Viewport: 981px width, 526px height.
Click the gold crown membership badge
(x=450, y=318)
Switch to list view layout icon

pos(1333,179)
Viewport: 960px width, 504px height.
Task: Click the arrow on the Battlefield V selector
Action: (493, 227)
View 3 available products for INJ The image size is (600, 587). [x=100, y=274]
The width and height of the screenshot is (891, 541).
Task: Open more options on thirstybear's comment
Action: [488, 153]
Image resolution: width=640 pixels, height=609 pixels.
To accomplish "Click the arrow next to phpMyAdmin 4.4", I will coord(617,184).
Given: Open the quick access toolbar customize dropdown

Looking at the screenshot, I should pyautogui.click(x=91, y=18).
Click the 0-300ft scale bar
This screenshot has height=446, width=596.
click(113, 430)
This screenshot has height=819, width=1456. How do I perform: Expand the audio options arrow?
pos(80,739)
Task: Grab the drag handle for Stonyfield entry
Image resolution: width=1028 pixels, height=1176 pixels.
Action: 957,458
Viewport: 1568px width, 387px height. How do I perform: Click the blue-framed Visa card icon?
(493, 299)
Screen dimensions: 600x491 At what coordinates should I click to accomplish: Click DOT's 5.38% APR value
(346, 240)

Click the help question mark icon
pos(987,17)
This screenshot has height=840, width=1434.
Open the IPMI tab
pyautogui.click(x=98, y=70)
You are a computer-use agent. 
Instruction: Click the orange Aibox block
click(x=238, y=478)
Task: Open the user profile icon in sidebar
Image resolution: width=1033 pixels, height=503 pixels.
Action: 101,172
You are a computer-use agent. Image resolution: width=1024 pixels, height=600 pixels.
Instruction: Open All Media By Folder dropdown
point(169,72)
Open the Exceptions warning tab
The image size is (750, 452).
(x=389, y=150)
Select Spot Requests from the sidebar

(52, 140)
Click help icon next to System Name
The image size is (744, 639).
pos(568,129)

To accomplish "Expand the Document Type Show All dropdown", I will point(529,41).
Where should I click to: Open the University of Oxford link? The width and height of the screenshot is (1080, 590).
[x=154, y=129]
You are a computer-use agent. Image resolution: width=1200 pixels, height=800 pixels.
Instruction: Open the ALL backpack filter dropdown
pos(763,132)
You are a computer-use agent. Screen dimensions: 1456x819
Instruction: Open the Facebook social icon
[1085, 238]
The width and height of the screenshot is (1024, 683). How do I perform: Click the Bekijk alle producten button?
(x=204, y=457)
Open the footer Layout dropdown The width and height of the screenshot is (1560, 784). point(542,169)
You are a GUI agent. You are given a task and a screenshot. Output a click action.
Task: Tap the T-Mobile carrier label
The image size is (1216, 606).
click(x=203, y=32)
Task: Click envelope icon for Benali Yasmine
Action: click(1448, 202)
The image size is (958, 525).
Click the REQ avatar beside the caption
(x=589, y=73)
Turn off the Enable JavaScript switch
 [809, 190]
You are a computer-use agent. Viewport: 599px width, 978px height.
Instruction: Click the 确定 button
★ ★ ★
§ **Aim of the task**: The response should consist of all the entries, transcribed exactly.

§ **Solution below**:
Viewport: 981px width, 526px height.
Click the gold crown membership badge
(x=450, y=318)
Switch to list view layout icon

pos(1333,179)
Viewport: 960px width, 504px height.
Task: Click the arrow on the Battlefield V selector
Action: (493, 227)
View 3 available products for INJ The image size is (600, 587). [x=100, y=274]
The width and height of the screenshot is (891, 541).
Task: Open more options on thirstybear's comment
Action: [488, 153]
Image resolution: width=640 pixels, height=609 pixels.
To accomplish "Click the arrow next to phpMyAdmin 4.4", I will coord(617,184).
Given: Open the quick access toolbar customize dropdown

Looking at the screenshot, I should pyautogui.click(x=91, y=18).
Click the 0-300ft scale bar
This screenshot has height=446, width=596.
click(113, 430)
This screenshot has height=819, width=1456. How do I perform: Expand the audio options arrow?
pos(80,739)
Task: Grab the drag handle for Stonyfield entry
Image resolution: width=1028 pixels, height=1176 pixels.
Action: 957,458
Viewport: 1568px width, 387px height. How do I perform: Click the blue-framed Visa card icon?
(493, 299)
Screen dimensions: 600x491 At what coordinates should I click to accomplish: Click DOT's 5.38% APR value
(346, 240)

Click the help question mark icon
pos(987,17)
This screenshot has height=840, width=1434.
Open the IPMI tab
pyautogui.click(x=98, y=70)
You are a computer-use agent. 
Instruction: Click the orange Aibox block
click(x=238, y=478)
Task: Open the user profile icon in sidebar
Image resolution: width=1033 pixels, height=503 pixels.
Action: 101,172
You are a computer-use agent. Image resolution: width=1024 pixels, height=600 pixels.
Instruction: Open All Media By Folder dropdown
point(169,72)
Open the Exceptions warning tab
The image size is (750, 452).
(x=389, y=150)
Select Spot Requests from the sidebar

(52, 140)
Click help icon next to System Name
The image size is (744, 639).
pos(568,129)

To accomplish "Expand the Document Type Show All dropdown", I will point(529,41).
Where should I click to: Open the University of Oxford link? The width and height of the screenshot is (1080, 590).
[x=154, y=129]
You are a computer-use agent. Image resolution: width=1200 pixels, height=800 pixels.
Instruction: Open the ALL backpack filter dropdown
pos(763,132)
You are a computer-use agent. Screen dimensions: 1456x819
Instruction: Open the Facebook social icon
[1085, 238]
The width and height of the screenshot is (1024, 683). How do I perform: Click the Bekijk alle producten button?
(x=204, y=457)
Open the footer Layout dropdown The width and height of the screenshot is (1560, 784). point(542,169)
You are a GUI agent. You are given a task and a screenshot. Output a click action.
Task: Tap the T-Mobile carrier label
The image size is (1216, 606).
click(x=203, y=32)
Task: Click envelope icon for Benali Yasmine
Action: click(1448, 202)
The image size is (958, 525).
Click the REQ avatar beside the caption
(x=589, y=73)
Turn off the Enable JavaScript switch
 [809, 190]
You are a computer-use agent. Viewport: 599px width, 978px height.
Instruction: Click the 确定 button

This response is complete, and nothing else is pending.